====== RECORDS PROVIDED ======

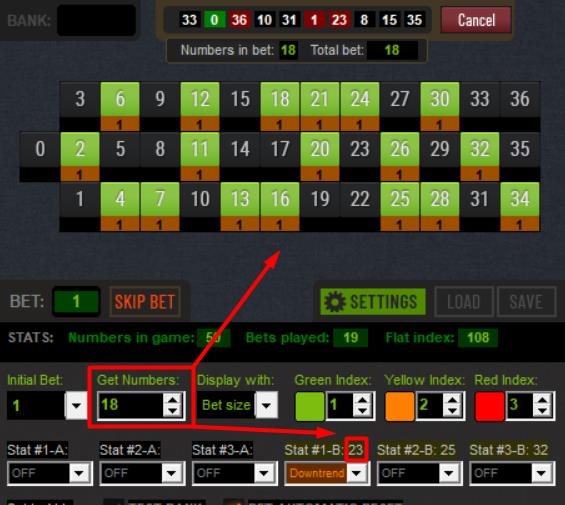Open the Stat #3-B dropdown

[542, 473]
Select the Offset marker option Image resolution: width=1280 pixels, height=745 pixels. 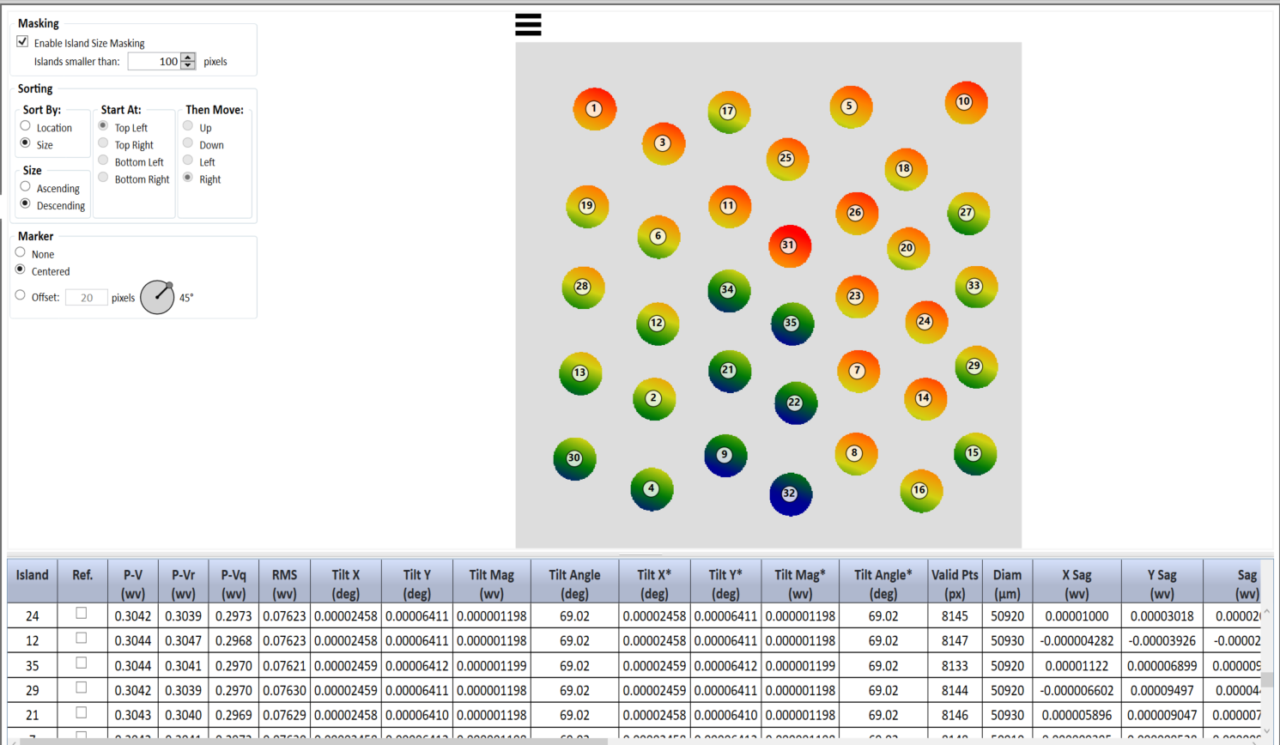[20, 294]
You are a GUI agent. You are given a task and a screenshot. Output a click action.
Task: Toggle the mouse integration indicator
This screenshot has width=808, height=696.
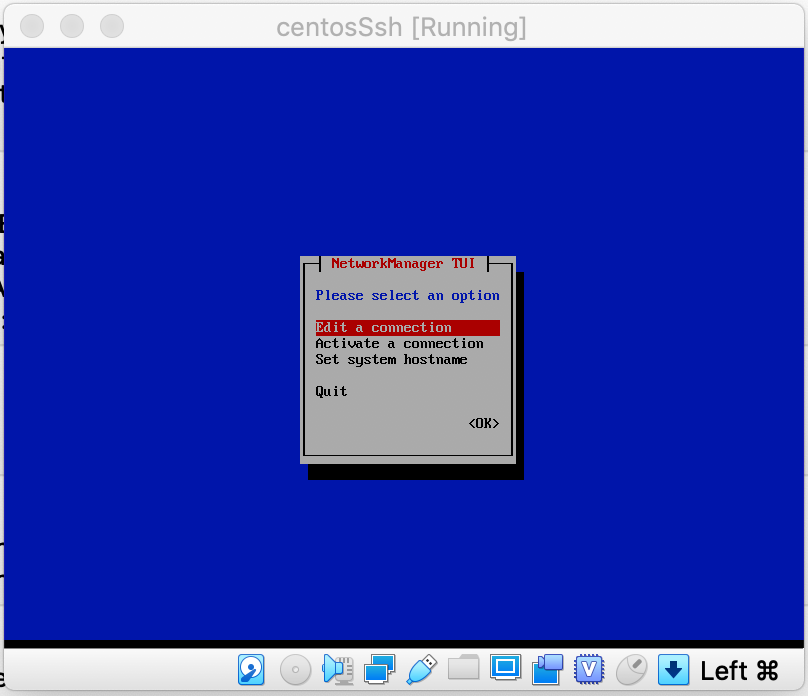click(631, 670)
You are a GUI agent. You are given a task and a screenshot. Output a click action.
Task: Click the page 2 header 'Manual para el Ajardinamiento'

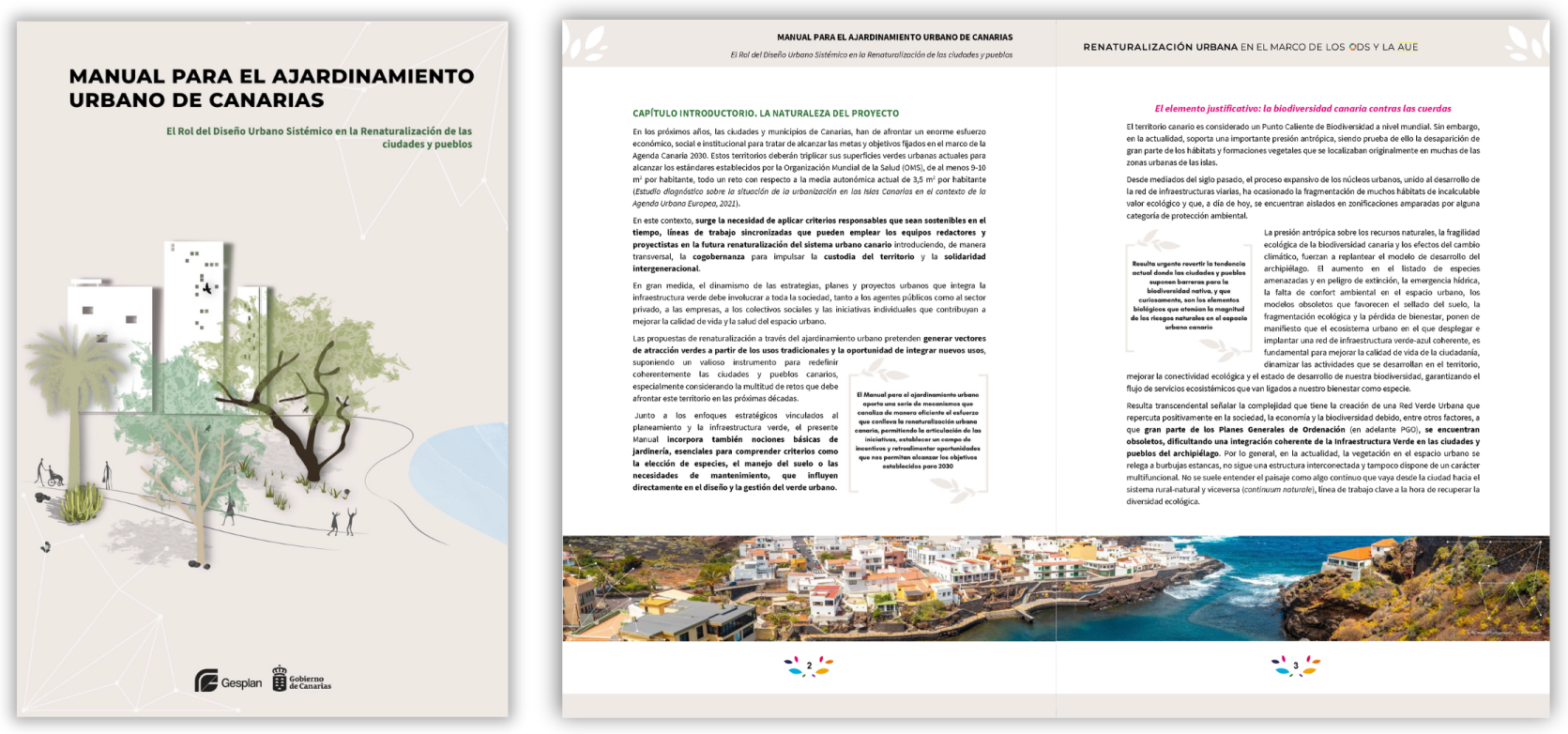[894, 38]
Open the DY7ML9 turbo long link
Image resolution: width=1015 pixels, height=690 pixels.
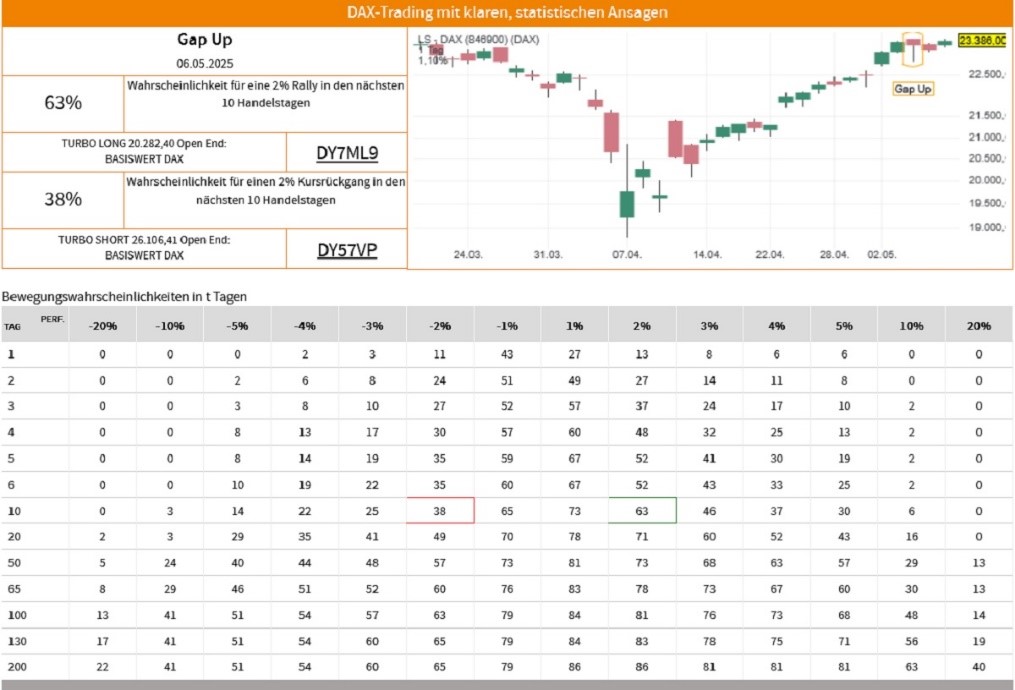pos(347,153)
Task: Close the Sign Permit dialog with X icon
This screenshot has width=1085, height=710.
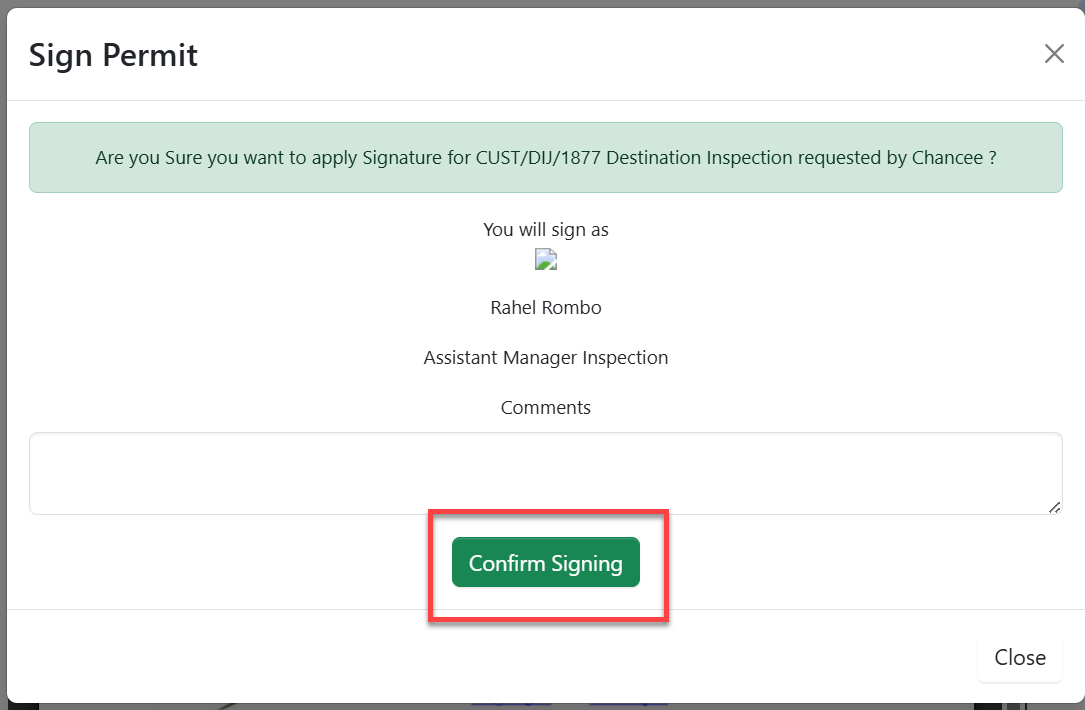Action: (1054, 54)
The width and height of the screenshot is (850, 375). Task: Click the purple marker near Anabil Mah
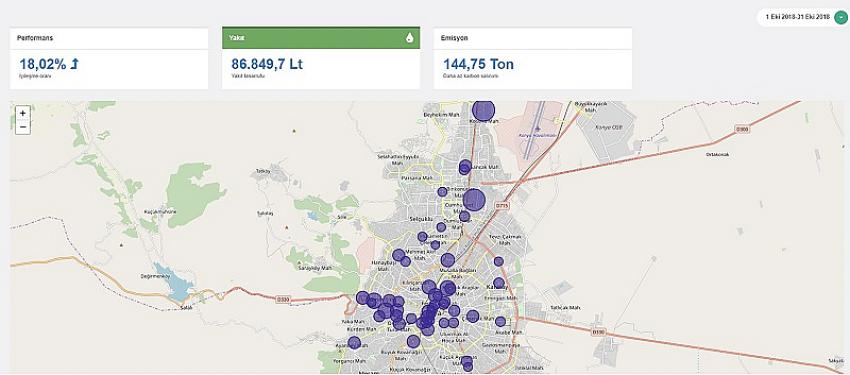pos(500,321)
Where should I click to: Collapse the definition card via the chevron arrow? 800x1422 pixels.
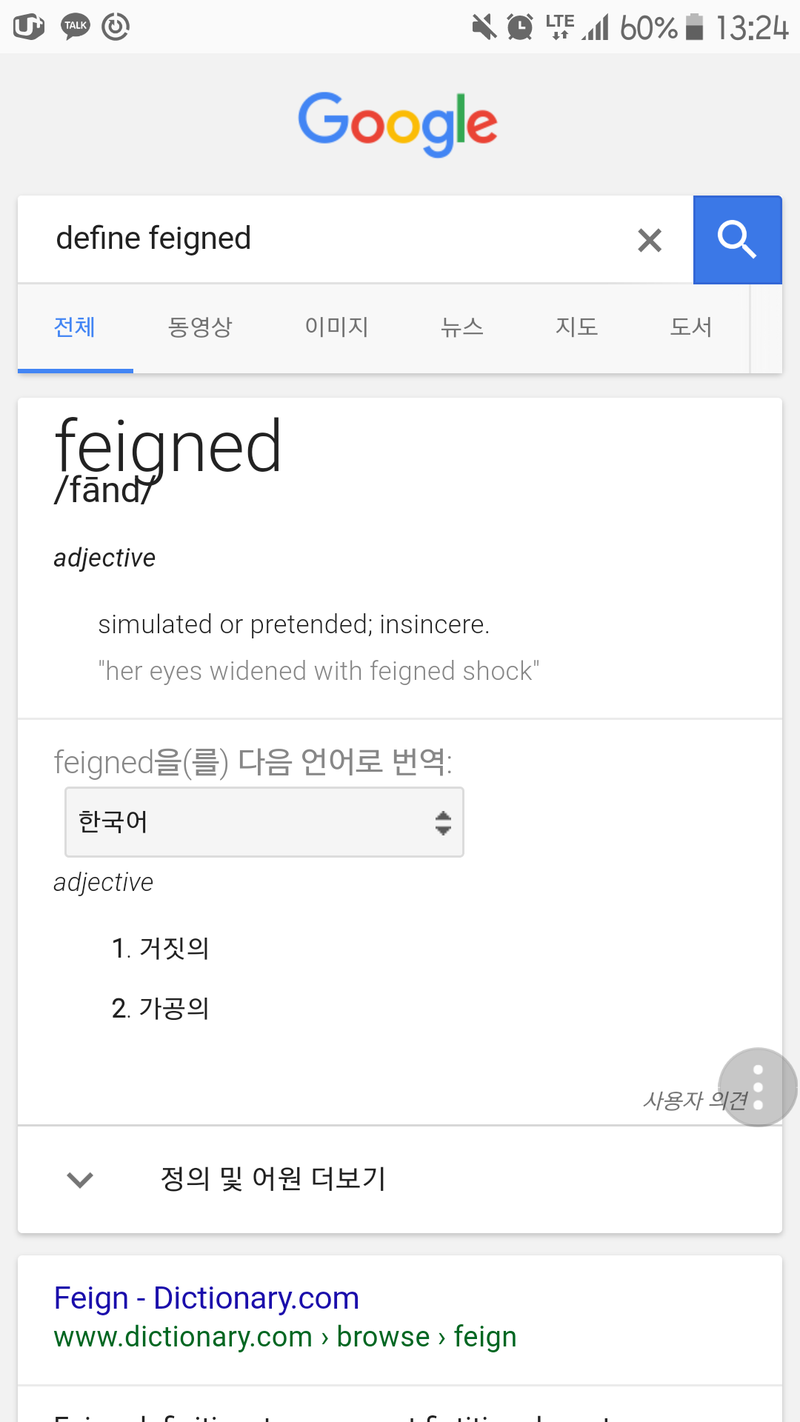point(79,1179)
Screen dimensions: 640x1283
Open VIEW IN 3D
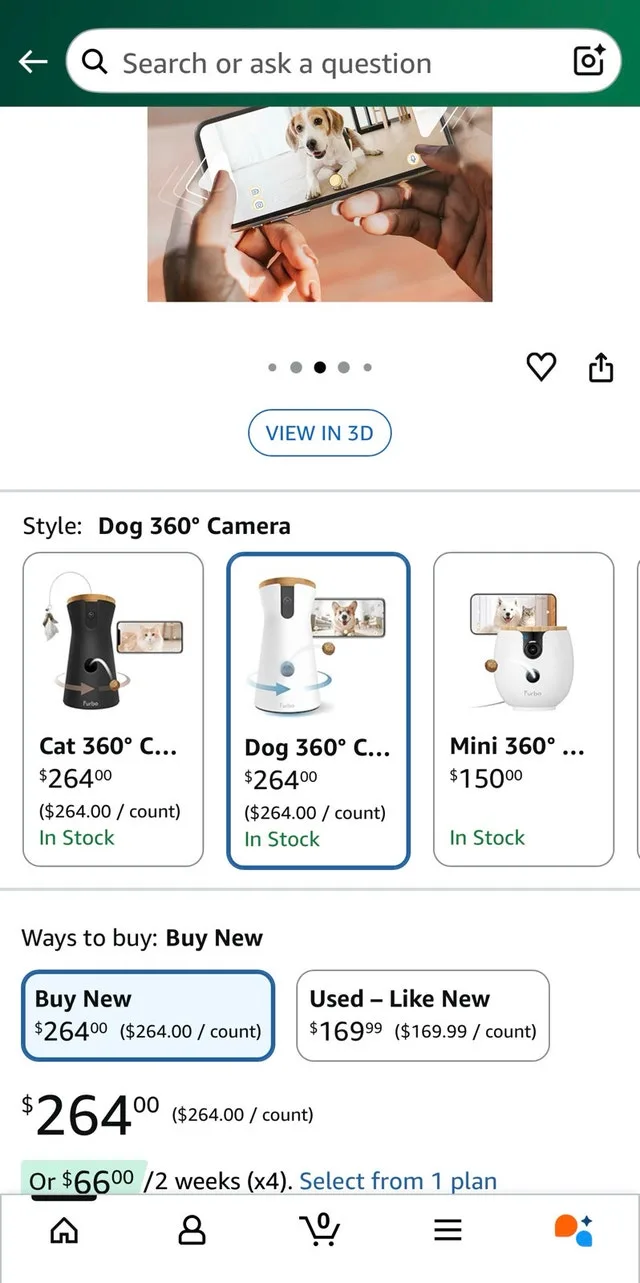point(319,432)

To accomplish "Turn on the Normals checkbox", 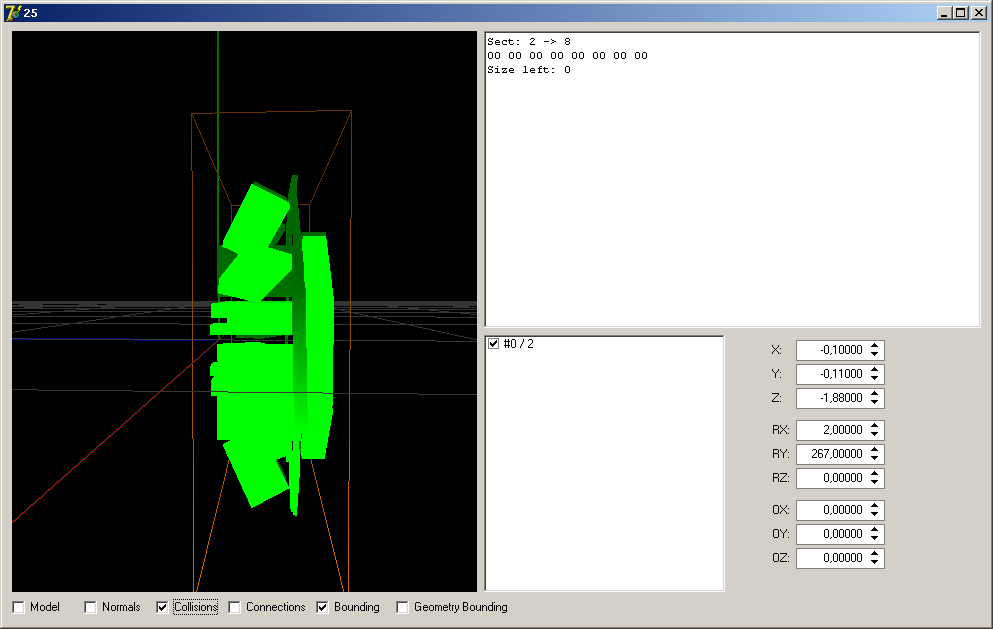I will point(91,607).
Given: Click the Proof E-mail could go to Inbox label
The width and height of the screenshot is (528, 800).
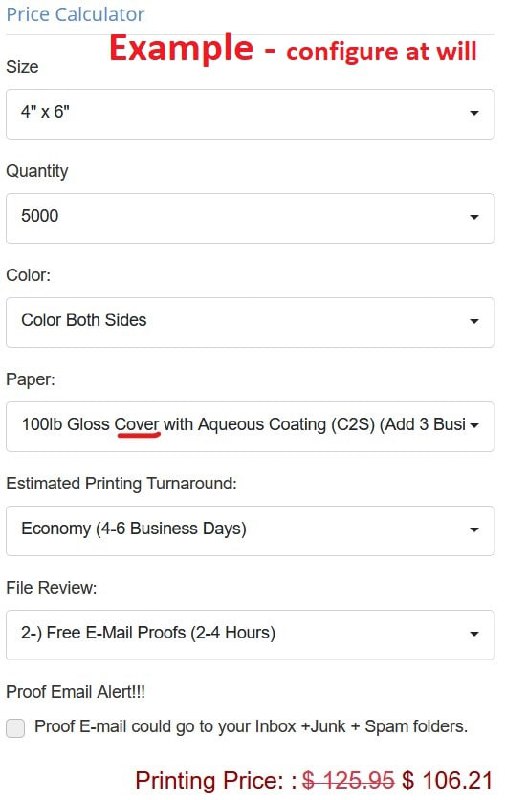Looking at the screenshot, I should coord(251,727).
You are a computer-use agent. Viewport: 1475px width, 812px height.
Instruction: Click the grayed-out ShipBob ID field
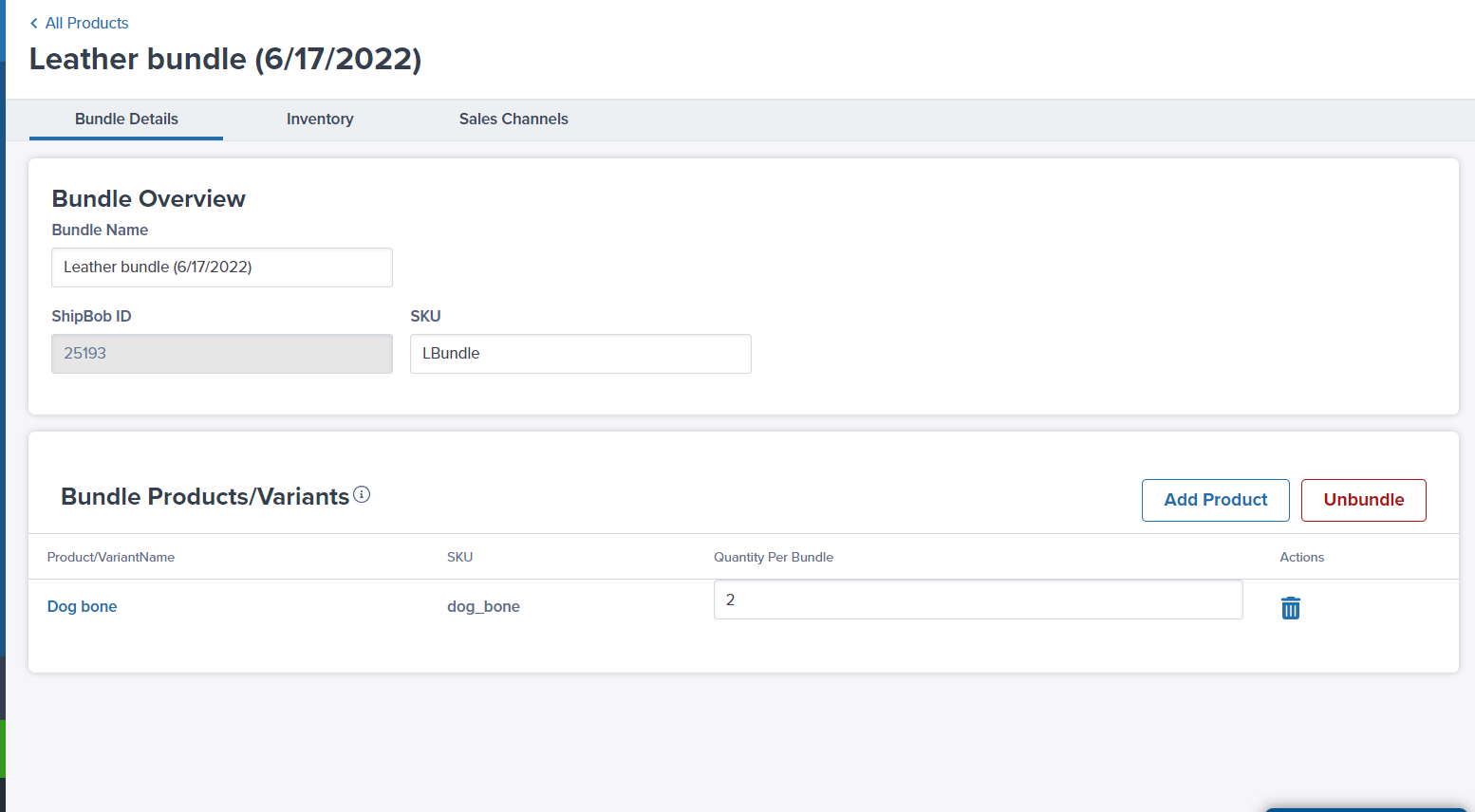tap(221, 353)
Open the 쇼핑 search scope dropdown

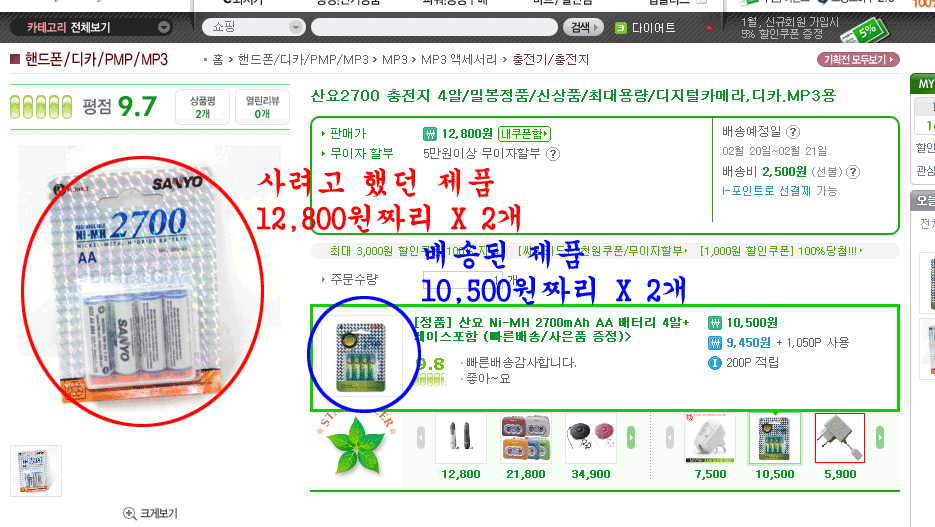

======

ABOUT THIS EXERCISE — In the copy, leave out all pictures, and retype exactly each line from the one with "Instruction: Click the" through the last line of the entries.

TASK SOLUTION —
Instruction: Click the grayed-out ShipBob ID field
tap(221, 353)
Open the 쇼핑 search scope dropdown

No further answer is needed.